No, I’m not predicting that the one announcing the end of the world will sound this Saturday:

We shall not all sleep, but we shall all be changed, 52 In a moment, in the twinkling of an eye, at the last trump: for the trumpet shall sound, and the dead shall be raised incorruptible, and we shall be changed.

1 Corinthians 15:51-52 (KJV)

Donald TrumpDonald Trump is not running for President. So we may have heard the last of Trump here in the UK, even if he continues as a US TV celebrity. As Mark Mardell of the BBC writes:

President Trump had such a ring to it, conjuring images of a blunt, irascible leader. A joy to headline writers: The Last Trump. Diamonds are Trump’s.

But we can no longer even fantasise about Donald Trump in the Oval Office.

The lunatic fringe will not be represented in the Republican race. I am, of course, talking about his hair, not his politics.
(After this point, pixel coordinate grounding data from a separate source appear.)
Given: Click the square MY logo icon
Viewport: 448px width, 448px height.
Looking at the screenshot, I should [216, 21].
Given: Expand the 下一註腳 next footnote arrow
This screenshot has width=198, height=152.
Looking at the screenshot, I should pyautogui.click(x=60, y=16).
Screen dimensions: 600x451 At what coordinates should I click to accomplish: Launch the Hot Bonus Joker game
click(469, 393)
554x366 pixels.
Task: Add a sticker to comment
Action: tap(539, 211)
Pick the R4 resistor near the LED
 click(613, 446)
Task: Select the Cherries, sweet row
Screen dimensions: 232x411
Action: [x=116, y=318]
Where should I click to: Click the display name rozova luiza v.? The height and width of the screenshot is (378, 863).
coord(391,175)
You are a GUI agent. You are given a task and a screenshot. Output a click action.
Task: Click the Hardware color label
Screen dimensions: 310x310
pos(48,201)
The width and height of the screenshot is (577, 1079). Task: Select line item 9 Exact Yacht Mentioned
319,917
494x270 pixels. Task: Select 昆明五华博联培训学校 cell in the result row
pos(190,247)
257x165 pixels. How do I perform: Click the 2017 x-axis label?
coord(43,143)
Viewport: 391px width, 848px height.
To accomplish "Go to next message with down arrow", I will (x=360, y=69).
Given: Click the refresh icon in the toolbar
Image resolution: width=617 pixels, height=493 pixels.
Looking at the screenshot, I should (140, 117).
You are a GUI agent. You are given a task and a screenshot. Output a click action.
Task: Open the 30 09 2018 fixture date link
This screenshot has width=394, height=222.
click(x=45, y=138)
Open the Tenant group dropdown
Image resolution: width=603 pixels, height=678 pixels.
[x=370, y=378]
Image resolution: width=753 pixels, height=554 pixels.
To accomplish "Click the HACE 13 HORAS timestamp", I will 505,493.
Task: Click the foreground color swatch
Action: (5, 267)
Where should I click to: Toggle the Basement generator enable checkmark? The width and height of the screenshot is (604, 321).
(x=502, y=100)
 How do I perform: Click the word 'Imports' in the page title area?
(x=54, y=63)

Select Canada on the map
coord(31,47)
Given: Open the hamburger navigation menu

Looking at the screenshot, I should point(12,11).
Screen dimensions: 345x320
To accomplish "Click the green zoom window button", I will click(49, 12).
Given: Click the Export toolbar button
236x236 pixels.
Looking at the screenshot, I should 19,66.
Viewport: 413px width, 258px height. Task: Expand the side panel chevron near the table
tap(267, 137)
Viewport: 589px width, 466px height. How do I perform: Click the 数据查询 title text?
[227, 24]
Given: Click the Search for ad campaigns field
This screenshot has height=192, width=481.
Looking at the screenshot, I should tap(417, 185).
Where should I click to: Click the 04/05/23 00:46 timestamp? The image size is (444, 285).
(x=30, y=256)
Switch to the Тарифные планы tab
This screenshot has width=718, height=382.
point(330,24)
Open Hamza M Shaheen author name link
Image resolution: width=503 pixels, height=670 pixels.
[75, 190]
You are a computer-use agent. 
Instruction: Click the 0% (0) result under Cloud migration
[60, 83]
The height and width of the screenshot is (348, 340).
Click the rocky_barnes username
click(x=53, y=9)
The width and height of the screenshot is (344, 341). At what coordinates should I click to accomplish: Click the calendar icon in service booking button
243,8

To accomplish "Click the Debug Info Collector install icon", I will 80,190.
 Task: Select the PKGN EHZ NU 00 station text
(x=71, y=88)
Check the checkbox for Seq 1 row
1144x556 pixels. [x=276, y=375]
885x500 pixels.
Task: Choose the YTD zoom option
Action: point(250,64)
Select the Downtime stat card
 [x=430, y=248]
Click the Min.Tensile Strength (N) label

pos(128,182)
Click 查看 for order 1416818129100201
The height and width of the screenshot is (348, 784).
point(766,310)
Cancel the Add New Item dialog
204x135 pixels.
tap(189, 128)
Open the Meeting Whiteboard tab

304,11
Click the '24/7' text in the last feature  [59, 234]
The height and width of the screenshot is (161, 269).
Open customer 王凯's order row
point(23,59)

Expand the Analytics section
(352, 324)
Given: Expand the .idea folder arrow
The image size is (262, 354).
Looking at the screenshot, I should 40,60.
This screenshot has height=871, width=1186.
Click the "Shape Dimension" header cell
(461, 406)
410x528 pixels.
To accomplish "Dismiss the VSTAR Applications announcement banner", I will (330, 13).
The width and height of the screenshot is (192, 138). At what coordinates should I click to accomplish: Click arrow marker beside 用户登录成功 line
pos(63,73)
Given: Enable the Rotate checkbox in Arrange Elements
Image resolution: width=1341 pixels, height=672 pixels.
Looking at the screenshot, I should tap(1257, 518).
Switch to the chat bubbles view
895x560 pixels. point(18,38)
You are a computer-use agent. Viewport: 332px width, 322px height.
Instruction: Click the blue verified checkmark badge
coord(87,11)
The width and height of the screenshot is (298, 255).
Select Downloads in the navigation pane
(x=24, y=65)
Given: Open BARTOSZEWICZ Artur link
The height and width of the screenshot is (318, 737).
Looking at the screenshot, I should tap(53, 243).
In the words of the BBC news front page, this is indeed a “disappointing blow to the world’s headline writers”. I can’t help thinking it is also a blow to President Obama: if the Republicans had selected such an opponent, he could hardly have avoid winning again next year. Even if enough diamonds had been Trump’s, not enough hearts would ever be Trump’s.

Congratulations, USA, on healthcare reform

I would like to congratulate the people of the USA on the passing of the healthcare reform bill, as reported by the BBC. At last that great country is proving its greatness by ensuring that a small portion of its riches are spent on providing proper access to health services to even its poorest citizens. No longer will we see the scandal of the poor dying uncared for at the rich man’s gate, like Lazarus in Jesus’ parable (Luke 16:19-22).

I am glad also to see that President Obama will continue to ensure that federal money is not used to fund abortion, so removing a weakness in the bill which Michael Barber was right to object to.

But I was sad to see the following in the BBC report:

The Republicans say they will seek to repeal the measure, challenge its constitutionality and co-ordinate efforts in state legislatures to block its implementation.

Do they call this democracy? The elected legislature has made its decision, and do they want to block it? I trust no one who calls themselves Christian will have any part in these continuing efforts to deny to the poor and to sick children (who couldn’t get insurance because of pre-existing conditions) the very most basic of Christian compassion, proper health care.